Mini arroz é exemplo de diferenciação em commodities

Especialistas do agronegócio reunidos nesta semana, no Fórum das Cooperativas Agropecuárias, em São Paulo (SP), apresentaram os desafios e as oportunidades para agregação de valor de produtos agrícolas, especialmente das commodities.

Especialista diz que é preciso "descomoditir" produtos para aumentar competitividade entre médios e pequenos produtores

Entre as palestras, destaque para a exposição de Raul Amaral Rego, diretor do Instituto de Tecnologia de Alimentos (Ital), vinculado à Secretaria de Agricultura de SP, que, inicialmente, chamou a atenção para o fato de que o atributo da saudabilidade ganha cada vez mais terreno como critério de tomada de decisão para o consumidor.

Segundo Raul, os alimentos processados estão sofrendo muitas críticas, e por isso o Ital criou uma plataforma para esclarecer a população que a comida processada também pode ser saudável.

O especialista baseou sua apresentação no intuito de mostrar que “descomoditizar” o produto agrícola é a chave para a competitividade, especialmente do pequeno e médio produtor.

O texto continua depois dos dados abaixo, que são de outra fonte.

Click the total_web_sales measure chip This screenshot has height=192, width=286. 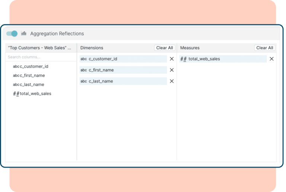click(x=223, y=59)
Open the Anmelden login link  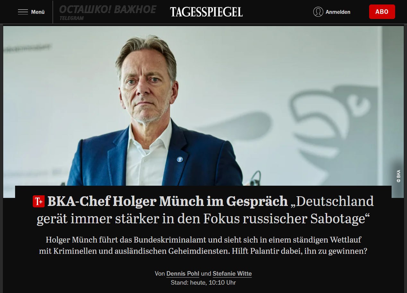(338, 12)

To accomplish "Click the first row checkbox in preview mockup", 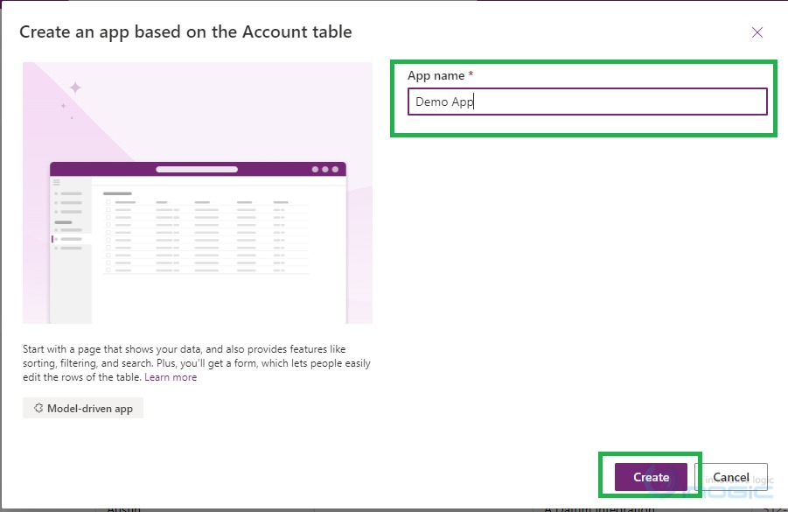I will pos(108,210).
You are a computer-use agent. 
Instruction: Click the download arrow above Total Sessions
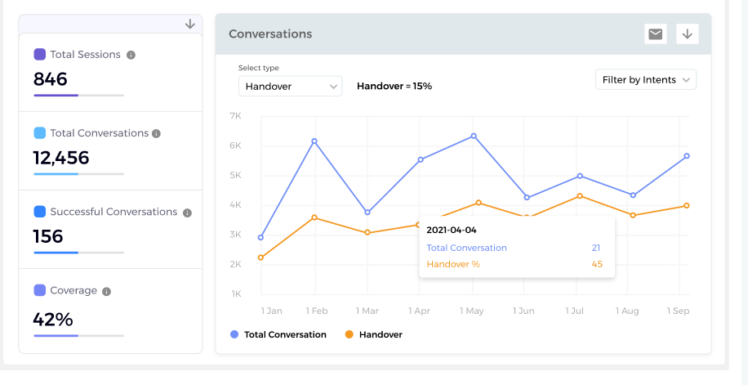[189, 24]
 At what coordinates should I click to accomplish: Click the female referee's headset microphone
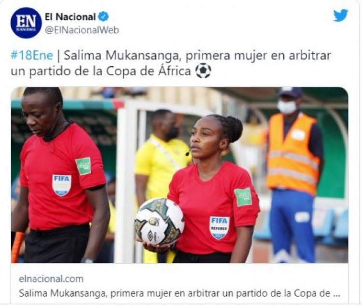(x=188, y=153)

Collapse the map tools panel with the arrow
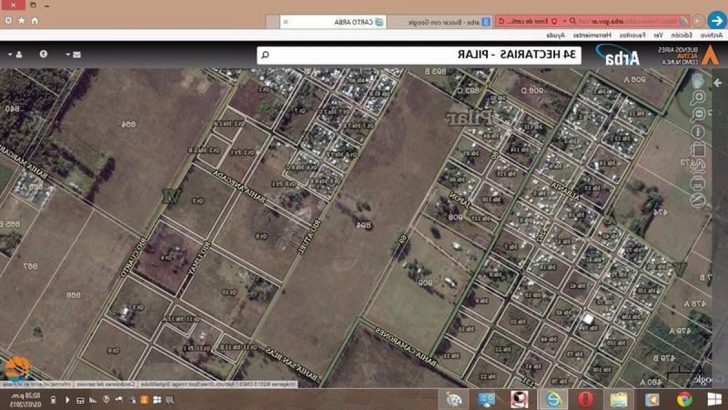[x=718, y=83]
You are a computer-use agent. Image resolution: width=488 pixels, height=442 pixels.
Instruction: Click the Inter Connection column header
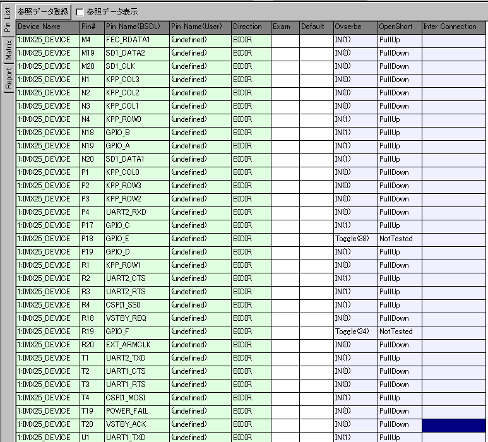click(x=453, y=27)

Além da questão da saudabilidade, Raul elencou praticidade, conveniência, sustentabilidade, bem-estar animal, comércio justo, etc. como outros atributos que ganharam peso no coração e na mente do consumidor para a escolha dos alimentos.

De acordo com o especialista, produção e consumo de alimentos avançam em direção a certa “gourmetização”, que pode ser exemplificada pela sofisticação de produtos como café, vinhos, chocolates, carnes, pela substituição do “carrinho de cachorro-quente” pelos “food-trucks”, e assim por diante. “É preciso investir cada vez mais em qualidade, há o fenômeno de crescimento de produtos ‘premium’.”

Nesta categoria, Raul citou o caso de uma marca de mini arroz, que é vendida com a chancela de um grande “chef” de cozinha, e que custa muito mais para o consumidor – ao mesmo tempo que oferece mais retorno para o agricultor – do que o produto tradicional, ou seja, a commodity. “Para se diferenciar, é necessário investir também em novos formatos para os produtos, em alimentos ‘fashions’, etc.”, disse.